### [Document excerpt]
Story by MaryBeth Koenes

I had a dream my dead husband came back to life after his suicide, and it revealed something shocking…

My (ex) husband took his life September 15, 2016. After a tumultuous 10 year marriage and only six months after our divorce was final, he ended his lifelong battle with mental illness. The crazy thing about it is that even though our marriage was always hard–he was abusive and constantly tormented by his own mind–I loved him. I still do. Some days my whole body aches to see and hold him again. Grief is weird, confusing sometimes and other times its healing. It’s “normal” in my family now as my two kids and I continue to discover life after losing our very important person.

Sometimes grief shows up in my dreams. Recently, I had a dream my husband came back to life three years after his death and we began to live again… together. I kissed and hugged and squeezed him, laughing and crying, in shock and so thrilled and confused! I was a giddy mess and he was… very solemn and uncertain. His main concern after his resurrection was the shame of the impact of his actions. He had chosen to die, and now he was back. How were our friends and family going to handle him knowing he willing inflicted them all with the pain of his suicide? 

Shame. It covered him. And just like I had habitually responded in his pre-death shame spirals, I swooped in to assure him everyone is going to be so thankful he’s alive, his cause of death wouldn’t cause them to retract their love and excitement for his return. Although my affirmations of the value of his life were the same as they were before his suicide (“you matter, you’re loved, you’re wanted”), something felt very different. I was very different. As I scurried around to arrange reintroducing him to the world and all our people, I felt strangely whole.

### [Exercise data]

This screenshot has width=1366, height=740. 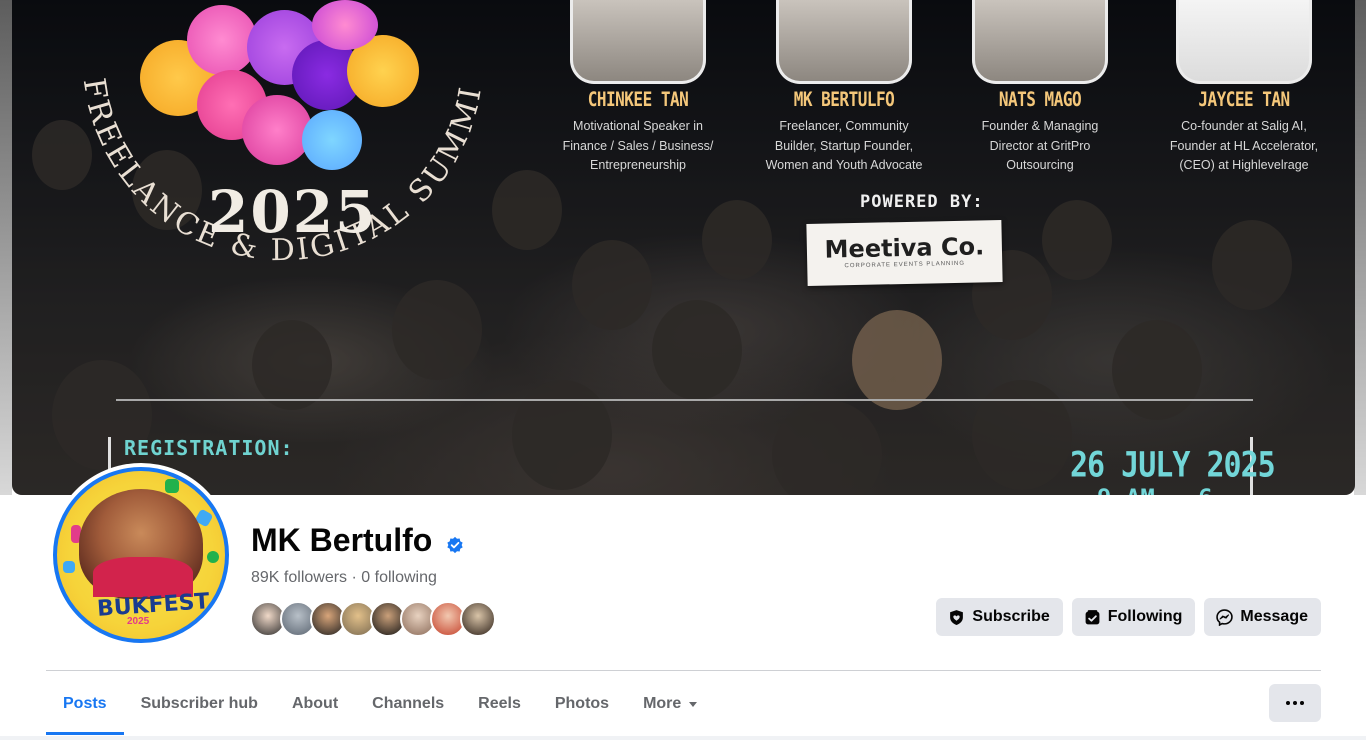 What do you see at coordinates (85, 734) in the screenshot?
I see `active-tab-indicator` at bounding box center [85, 734].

### [Exercise]
Write out the essay on grief from "I had a dream my dead" up to and including "very important person.", word for word.

### [Response for this exercise]
I had a dream my dead husband came back to life after his suicide, and it revealed something shocking…

My (ex) husband took his life September 15, 2016. After a tumultuous 10 year marriage and only six months after our divorce was final, he ended his lifelong battle with mental illness. The crazy thing about it is that even though our marriage was always hard–he was abusive and constantly tormented by his own mind–I loved him. I still do. Some days my whole body aches to see and hold him again. Grief is weird, confusing sometimes and other times its healing. It’s “normal” in my family now as my two kids and I continue to discover life after losing our very important person.